Required tasks »
[1] Translate the sentence "A copy of her testimony and others’ was obtained by Reuters." from the news report on the Comcast and NBC Universal joint venture into Spanish.
[2] In the rows, write out the lines exactly as they appear, from the line with "Click the Google logo on the chart" up to and including the line with "click(465, 854)".

* Cable association says Comcast, NBC deal bad for viewers
* Affiliates worry about access to best shows
* Comcast, NBCU say joint venture is pro-consumer
WASHINGTON, Feb 2 (Reuters) - Comcast's CMCSA.O plan for a joint venture with NBC Universal threatens consumers, and possible remedies could be rendered "meaningless," a member of the American Cable Association's board will tell a congressional panel on Thursday.
“This is an unprecedented deal, which, if consummated, would substantially increase the market power of Comcast, threatening consumer and competition in the traditional and the rapidly evolving Internet content and distribution areas,” according to written testimony from Colleen Abdoulah, president of WOW!, which competes with Comcast in Chicago and Detroit.
“Comcast has proven itself particularly adept at weakening or even rendering meaningless any such relief,” according to her testimony.
A copy of her testimony and others’ was obtained by Reuters.
Abdoulah -- perhaps mindful of the belief in the Washington antitrust community that the Justice Department declined to challenge the Ticketmaster/Live Nation deal because of the difficulty of challenging deals in the same supply chain -- sought to portray the joint venture of Comcast, the top U.S. cable provider, and NBC Universal as a deal between rivals.

Listing »

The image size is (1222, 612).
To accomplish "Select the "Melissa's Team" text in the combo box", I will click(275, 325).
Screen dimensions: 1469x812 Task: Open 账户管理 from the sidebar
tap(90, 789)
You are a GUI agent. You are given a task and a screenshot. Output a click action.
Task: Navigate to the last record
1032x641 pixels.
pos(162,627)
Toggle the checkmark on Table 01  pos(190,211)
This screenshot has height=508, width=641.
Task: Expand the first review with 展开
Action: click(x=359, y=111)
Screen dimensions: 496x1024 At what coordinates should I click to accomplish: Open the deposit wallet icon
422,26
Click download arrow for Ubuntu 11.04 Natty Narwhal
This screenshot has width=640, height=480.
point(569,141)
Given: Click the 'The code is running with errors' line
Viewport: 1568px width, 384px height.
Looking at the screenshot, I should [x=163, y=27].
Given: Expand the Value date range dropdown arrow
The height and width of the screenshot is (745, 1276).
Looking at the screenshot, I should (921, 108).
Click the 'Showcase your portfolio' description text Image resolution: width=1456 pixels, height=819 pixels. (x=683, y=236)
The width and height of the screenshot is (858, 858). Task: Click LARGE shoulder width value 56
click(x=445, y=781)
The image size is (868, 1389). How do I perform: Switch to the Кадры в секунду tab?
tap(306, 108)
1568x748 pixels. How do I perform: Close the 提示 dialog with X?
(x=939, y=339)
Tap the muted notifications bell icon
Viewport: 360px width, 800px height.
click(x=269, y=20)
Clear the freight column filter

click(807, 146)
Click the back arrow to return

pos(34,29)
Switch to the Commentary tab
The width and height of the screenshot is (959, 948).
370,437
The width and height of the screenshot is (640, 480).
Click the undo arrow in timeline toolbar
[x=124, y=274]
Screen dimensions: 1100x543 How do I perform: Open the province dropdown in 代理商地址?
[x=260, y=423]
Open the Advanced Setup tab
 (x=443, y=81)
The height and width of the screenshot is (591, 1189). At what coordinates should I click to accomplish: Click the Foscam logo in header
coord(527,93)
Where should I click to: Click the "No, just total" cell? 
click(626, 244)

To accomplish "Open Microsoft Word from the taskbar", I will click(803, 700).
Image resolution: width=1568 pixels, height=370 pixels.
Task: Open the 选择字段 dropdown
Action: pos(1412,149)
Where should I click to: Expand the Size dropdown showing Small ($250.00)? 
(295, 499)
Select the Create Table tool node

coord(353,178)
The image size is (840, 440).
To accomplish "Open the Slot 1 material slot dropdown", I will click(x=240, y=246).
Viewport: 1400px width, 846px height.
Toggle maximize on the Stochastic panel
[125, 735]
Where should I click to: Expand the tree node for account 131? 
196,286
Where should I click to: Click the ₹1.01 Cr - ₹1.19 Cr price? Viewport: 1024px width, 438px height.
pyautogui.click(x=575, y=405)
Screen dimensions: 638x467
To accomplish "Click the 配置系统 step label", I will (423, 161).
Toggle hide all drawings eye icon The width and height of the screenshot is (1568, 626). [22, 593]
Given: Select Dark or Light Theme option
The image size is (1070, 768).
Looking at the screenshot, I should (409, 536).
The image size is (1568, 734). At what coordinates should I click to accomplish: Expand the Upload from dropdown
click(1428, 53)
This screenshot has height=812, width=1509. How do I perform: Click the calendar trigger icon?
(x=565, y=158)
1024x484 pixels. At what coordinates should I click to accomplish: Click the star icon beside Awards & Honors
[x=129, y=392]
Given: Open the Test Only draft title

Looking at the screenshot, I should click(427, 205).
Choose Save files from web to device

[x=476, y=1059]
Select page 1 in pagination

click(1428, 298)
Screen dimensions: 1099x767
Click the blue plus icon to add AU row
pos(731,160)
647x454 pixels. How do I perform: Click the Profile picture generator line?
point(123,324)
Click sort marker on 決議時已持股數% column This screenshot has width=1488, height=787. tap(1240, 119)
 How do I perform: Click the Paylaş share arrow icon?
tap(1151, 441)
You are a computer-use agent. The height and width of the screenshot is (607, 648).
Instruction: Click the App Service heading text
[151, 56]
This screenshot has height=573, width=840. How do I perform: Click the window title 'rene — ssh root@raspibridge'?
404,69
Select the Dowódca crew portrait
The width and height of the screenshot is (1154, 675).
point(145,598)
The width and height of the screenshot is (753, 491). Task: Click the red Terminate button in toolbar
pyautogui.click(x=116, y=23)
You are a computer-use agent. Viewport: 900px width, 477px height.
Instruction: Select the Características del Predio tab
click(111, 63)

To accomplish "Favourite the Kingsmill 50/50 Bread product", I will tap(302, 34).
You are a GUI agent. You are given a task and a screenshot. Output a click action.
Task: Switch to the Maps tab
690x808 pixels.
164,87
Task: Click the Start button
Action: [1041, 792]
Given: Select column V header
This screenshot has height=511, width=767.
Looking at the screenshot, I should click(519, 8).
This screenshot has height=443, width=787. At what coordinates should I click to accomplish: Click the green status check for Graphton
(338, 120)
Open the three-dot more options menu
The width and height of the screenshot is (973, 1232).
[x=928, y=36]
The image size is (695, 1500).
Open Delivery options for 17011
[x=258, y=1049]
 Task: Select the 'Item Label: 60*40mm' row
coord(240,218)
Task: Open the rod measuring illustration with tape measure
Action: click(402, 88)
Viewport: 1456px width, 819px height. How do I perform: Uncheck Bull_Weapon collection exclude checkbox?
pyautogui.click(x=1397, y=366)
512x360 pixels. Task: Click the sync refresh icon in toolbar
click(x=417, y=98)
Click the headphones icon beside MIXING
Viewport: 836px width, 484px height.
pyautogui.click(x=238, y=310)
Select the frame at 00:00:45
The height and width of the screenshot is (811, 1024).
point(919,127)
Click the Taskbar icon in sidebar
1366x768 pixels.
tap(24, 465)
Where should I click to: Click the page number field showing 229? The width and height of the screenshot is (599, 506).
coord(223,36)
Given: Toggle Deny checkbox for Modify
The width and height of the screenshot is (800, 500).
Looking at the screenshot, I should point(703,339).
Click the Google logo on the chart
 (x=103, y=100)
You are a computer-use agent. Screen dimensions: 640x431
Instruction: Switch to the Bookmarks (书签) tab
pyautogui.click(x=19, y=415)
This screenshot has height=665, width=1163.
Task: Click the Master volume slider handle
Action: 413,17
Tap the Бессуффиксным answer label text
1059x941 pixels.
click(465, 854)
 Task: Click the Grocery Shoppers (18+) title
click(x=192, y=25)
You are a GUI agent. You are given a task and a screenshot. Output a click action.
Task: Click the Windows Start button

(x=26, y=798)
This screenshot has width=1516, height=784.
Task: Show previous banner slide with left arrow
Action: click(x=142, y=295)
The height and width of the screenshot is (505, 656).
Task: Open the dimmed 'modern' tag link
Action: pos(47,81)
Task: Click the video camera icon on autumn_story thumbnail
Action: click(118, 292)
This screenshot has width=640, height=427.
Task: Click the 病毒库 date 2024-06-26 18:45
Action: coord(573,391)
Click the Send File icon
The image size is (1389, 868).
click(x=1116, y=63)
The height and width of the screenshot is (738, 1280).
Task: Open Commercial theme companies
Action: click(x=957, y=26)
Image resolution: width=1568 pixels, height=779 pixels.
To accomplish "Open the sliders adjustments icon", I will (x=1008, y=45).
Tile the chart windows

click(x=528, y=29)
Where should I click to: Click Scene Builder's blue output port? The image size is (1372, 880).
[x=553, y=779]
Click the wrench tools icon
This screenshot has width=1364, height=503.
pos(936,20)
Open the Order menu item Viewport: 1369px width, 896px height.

Responses for each task »
[1] Reuters obtuvo una copia de su testimonio y del de otros.

[2]
Click the Google logo on the chart
 (x=103, y=100)
You are a computer-use agent. Screen dimensions: 640x431
Instruction: Switch to the Bookmarks (书签) tab
pyautogui.click(x=19, y=415)
This screenshot has height=665, width=1163.
Task: Click the Master volume slider handle
Action: 413,17
Tap the Бессуффиксным answer label text
1059x941 pixels.
click(465, 854)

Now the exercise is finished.